• DIRECTIONS FOR THIS TASK:
Your task is to retype the listing word for word.

** SOURCE RECORDS follows **

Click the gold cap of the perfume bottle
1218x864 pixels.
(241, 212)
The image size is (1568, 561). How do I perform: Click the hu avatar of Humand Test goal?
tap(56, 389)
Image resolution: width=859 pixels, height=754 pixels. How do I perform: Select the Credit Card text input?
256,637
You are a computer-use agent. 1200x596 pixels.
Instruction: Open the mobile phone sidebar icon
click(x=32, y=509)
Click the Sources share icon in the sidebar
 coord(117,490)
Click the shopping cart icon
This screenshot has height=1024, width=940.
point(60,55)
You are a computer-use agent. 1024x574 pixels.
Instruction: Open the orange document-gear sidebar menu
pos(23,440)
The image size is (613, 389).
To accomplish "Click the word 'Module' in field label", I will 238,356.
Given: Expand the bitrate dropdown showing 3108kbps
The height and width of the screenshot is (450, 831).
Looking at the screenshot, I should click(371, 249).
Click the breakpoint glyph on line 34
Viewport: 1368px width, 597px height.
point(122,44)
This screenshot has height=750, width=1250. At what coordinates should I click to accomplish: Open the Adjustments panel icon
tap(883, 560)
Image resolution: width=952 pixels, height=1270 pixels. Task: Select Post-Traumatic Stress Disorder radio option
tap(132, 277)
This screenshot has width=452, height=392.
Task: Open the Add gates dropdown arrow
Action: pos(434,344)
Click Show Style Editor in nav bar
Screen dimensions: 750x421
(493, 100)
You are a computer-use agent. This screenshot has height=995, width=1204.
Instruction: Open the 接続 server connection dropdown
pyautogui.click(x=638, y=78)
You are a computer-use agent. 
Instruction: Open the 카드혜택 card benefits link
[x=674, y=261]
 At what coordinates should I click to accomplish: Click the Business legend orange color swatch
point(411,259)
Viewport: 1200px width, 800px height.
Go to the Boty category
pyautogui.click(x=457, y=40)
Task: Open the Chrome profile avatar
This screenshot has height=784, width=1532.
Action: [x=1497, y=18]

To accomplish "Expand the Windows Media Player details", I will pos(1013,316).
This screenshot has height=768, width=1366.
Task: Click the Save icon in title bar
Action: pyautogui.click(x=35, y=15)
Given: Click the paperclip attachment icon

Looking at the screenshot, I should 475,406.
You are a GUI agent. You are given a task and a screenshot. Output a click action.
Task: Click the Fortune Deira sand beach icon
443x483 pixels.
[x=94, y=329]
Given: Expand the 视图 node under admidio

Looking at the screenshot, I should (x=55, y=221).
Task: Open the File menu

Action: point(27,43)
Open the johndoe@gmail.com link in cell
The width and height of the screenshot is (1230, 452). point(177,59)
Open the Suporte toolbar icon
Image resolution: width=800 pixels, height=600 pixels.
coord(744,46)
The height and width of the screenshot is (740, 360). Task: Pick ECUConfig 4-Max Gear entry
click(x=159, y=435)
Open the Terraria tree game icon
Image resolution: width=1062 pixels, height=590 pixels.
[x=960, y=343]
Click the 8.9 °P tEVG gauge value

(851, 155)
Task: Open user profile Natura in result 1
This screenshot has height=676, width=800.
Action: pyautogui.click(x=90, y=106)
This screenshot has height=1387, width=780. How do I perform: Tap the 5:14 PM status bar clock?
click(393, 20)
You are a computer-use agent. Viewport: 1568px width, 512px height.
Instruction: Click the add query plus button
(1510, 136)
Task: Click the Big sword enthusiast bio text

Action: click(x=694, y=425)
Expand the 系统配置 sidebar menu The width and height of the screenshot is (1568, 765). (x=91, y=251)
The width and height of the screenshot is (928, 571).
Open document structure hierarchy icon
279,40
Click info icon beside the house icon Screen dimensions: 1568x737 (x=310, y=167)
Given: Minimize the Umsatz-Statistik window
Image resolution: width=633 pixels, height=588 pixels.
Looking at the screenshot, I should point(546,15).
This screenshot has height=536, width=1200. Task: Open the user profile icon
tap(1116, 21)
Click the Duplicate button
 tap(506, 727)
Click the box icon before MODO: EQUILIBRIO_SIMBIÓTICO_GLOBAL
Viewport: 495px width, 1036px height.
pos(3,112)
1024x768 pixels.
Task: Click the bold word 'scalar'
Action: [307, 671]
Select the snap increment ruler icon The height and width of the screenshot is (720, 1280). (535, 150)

** End of SOURCE RECORDS **

• OUTPUT FOR THIS EXERCISE:
Click the gold cap of the perfume bottle
1218x864 pixels.
(241, 212)
The image size is (1568, 561). How do I perform: Click the hu avatar of Humand Test goal?
tap(56, 389)
Image resolution: width=859 pixels, height=754 pixels. How do I perform: Select the Credit Card text input?
256,637
You are a computer-use agent. 1200x596 pixels.
Instruction: Open the mobile phone sidebar icon
click(x=32, y=509)
Click the Sources share icon in the sidebar
 coord(117,490)
Click the shopping cart icon
This screenshot has height=1024, width=940.
point(60,55)
You are a computer-use agent. 1024x574 pixels.
Instruction: Open the orange document-gear sidebar menu
pos(23,440)
The image size is (613, 389).
To accomplish "Click the word 'Module' in field label", I will 238,356.
Given: Expand the bitrate dropdown showing 3108kbps
The height and width of the screenshot is (450, 831).
Looking at the screenshot, I should click(371, 249).
Click the breakpoint glyph on line 34
Viewport: 1368px width, 597px height.
point(122,44)
This screenshot has height=750, width=1250. At what coordinates should I click to accomplish: Open the Adjustments panel icon
tap(883, 560)
Image resolution: width=952 pixels, height=1270 pixels. Task: Select Post-Traumatic Stress Disorder radio option
tap(132, 277)
This screenshot has width=452, height=392.
Task: Open the Add gates dropdown arrow
Action: pos(434,344)
Click Show Style Editor in nav bar
Screen dimensions: 750x421
(493, 100)
You are a computer-use agent. This screenshot has height=995, width=1204.
Instruction: Open the 接続 server connection dropdown
pyautogui.click(x=638, y=78)
You are a computer-use agent. 
Instruction: Open the 카드혜택 card benefits link
[x=674, y=261]
 At what coordinates should I click to accomplish: Click the Business legend orange color swatch
point(411,259)
Viewport: 1200px width, 800px height.
Go to the Boty category
pyautogui.click(x=457, y=40)
Task: Open the Chrome profile avatar
This screenshot has height=784, width=1532.
Action: [x=1497, y=18]

To accomplish "Expand the Windows Media Player details", I will pos(1013,316).
This screenshot has height=768, width=1366.
Task: Click the Save icon in title bar
Action: pyautogui.click(x=35, y=15)
Given: Click the paperclip attachment icon

Looking at the screenshot, I should 475,406.
You are a GUI agent. You are given a task and a screenshot. Output a click action.
Task: Click the Fortune Deira sand beach icon
443x483 pixels.
[x=94, y=329]
Given: Expand the 视图 node under admidio

Looking at the screenshot, I should (x=55, y=221).
Task: Open the File menu

Action: point(27,43)
Open the johndoe@gmail.com link in cell
The width and height of the screenshot is (1230, 452). point(177,59)
Open the Suporte toolbar icon
Image resolution: width=800 pixels, height=600 pixels.
coord(744,46)
The height and width of the screenshot is (740, 360). Task: Pick ECUConfig 4-Max Gear entry
click(x=159, y=435)
Open the Terraria tree game icon
Image resolution: width=1062 pixels, height=590 pixels.
[x=960, y=343]
Click the 8.9 °P tEVG gauge value

(851, 155)
Task: Open user profile Natura in result 1
This screenshot has height=676, width=800.
Action: pyautogui.click(x=90, y=106)
This screenshot has height=1387, width=780. How do I perform: Tap the 5:14 PM status bar clock?
click(393, 20)
You are a computer-use agent. Viewport: 1568px width, 512px height.
Instruction: Click the add query plus button
(1510, 136)
Task: Click the Big sword enthusiast bio text

Action: click(x=694, y=425)
Expand the 系统配置 sidebar menu The width and height of the screenshot is (1568, 765). (x=91, y=251)
The width and height of the screenshot is (928, 571).
Open document structure hierarchy icon
279,40
Click info icon beside the house icon Screen dimensions: 1568x737 (x=310, y=167)
Given: Minimize the Umsatz-Statistik window
Image resolution: width=633 pixels, height=588 pixels.
Looking at the screenshot, I should point(546,15).
This screenshot has height=536, width=1200. Task: Open the user profile icon
tap(1116, 21)
Click the Duplicate button
 tap(506, 727)
Click the box icon before MODO: EQUILIBRIO_SIMBIÓTICO_GLOBAL
Viewport: 495px width, 1036px height.
pos(3,112)
1024x768 pixels.
Task: Click the bold word 'scalar'
Action: [307, 671]
Select the snap increment ruler icon The height and width of the screenshot is (720, 1280). (535, 150)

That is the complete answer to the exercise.